Inclusive Hiring Kit

Microlearning Unit 3: Hiring and Onboarding

Illustration of two hands clasped in a handshake

Unit Introduction

This unit focuses on inclusive practices and processes related to hiring and onboarding for professional positions within the higher education IT community. Once a candidate has been selected, the processes of negotiating compensation and onboarding the new hire are the employee's first formal experiences interacting with your organization. These steps are an important way to demonstrate the institution's commitment to the principles of DEI.

Unit Goals

Ensure Equitable Compensation between New and Existing Hires

  • Collaborate with the HR and payroll departments to offer an equitable compensation and benefits package that is consistent with what was posted in the job description.

  • Address pay equity issues:

    • Invest in a pay equity assessment to set baseline metrics.

    • Partner with institutional research team(s) to analyze trends in pay equity issues.

Make Onboarding a Welcoming and Inclusive Process

  • Communicate and collaborate with the team to ensure that new hires feel immediately welcomed and included:

    • Ask for pronouns and preferred names to introduce the individual.

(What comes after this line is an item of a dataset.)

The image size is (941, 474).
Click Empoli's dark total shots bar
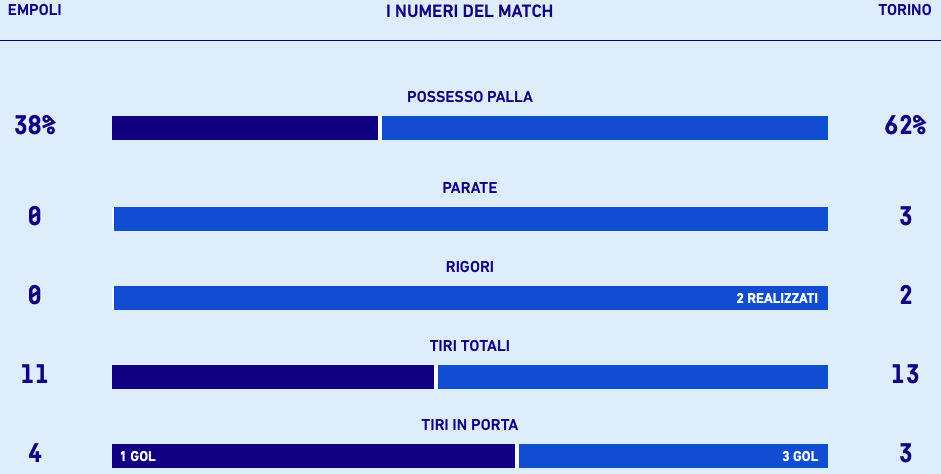click(x=273, y=377)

    • Introduce the individual to all employee resource groups / affinity groups, even if you don't think they are interested in joining based on your perception of their identity. Do this over time, not just once. They might not have the bandwidth early on but might appreciate a reminder later.

  • Ensure that onboarding materials and training content are accessible and usable for all new hires such that they do not feel excluded or forced to self-advocate for equity and inclusion.

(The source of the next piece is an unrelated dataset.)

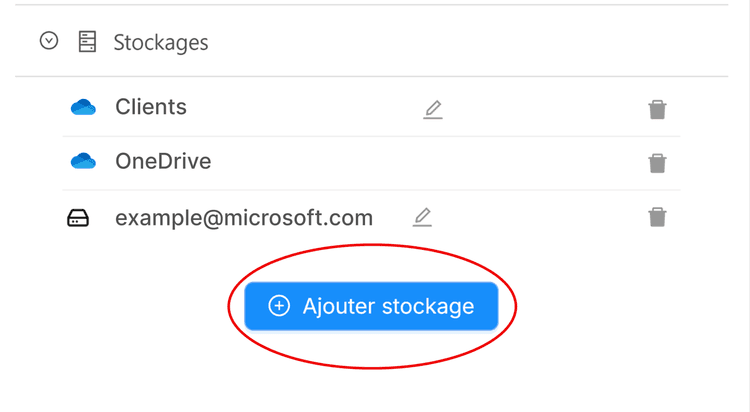The image size is (750, 412).
Task: Click the Clients OneDrive cloud icon
Action: pos(83,107)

  • Ensure that the onboarding process provides access to new hires for resources and technology tools.

  • Provide opportunities for employees new to higher education to learn the ropes and network with key stakeholders, as well as to navigate the political landscape (e.g., in IT, campus politics, key stakeholders).

  • Consider creating onboarding resource checklists to share with new hires. Checklists might include the following resources:

    • Multicultural groups, groups for women, veterans groups, Employee Resource Groups (ERGs), or affinity groups

    • Mentorship programs or opportunities

    • Career and professional development opportunities

  • Provide local resources external to the organization focused on community and cultural guides for specialized services, including churches, cultural centers, haircare, schools, and community events.

  • Schedule 1-on-1 meetings with leaders during the onboarding cycle to give new hires the opportunity to know leaders as people.

  • Pre-schedule additional check-ins with leaders on a periodic basis, at least in the first 90 days of employment.

Onboard Efficiently and Effectively

  • Consider the new employee’s experience in beginning a new role. Starting a new position is exciting. It can also be a bit scary. What are the office norms? If remote, how will I get connected to people? What is my day going to look like? What do I need to know to be successful? Whom do I go to with my questions?
  • Develop an onboarding plan to ensure a consistent and efficient process. Having an onboarding plan is one way to ensure that new employees are not dropped into a new position haphazardly. The hiring team has just gone to extensive lengths to hire the right candidate; having a positive experience on the first day in a new job contributes to retention.
  • Ensure that the new hire is supported and engaged but not overwhelmed. When planning Day 1 activities for a new hire, keep in mind that you are setting the stage for the weeks to come. How will you engage with your new employee? How will you involve the team in which the new employee is a member? Balancing an effective Day 1 schedule can be a challenge; think about how you would like to be greeted and welcomed to a new position.
  • Identify what the new hire needs to know and do to be successful, including their core duties as well as relationship building, connections with the team, and engagement with the broader organization. Beyond Day 1, having a schedule of meetings with team members, suggestions for activities to complete during other times, and having regular check-ins with the new employee can be helpful in a successful transition into the organization. If you are using an onboarding checklist, go back to that checklist at the end of your onboarding period and review with the new employee. This is an excellent opportunity for the new hire to give you feedback on the process and identify any gaps that still need to be discussed.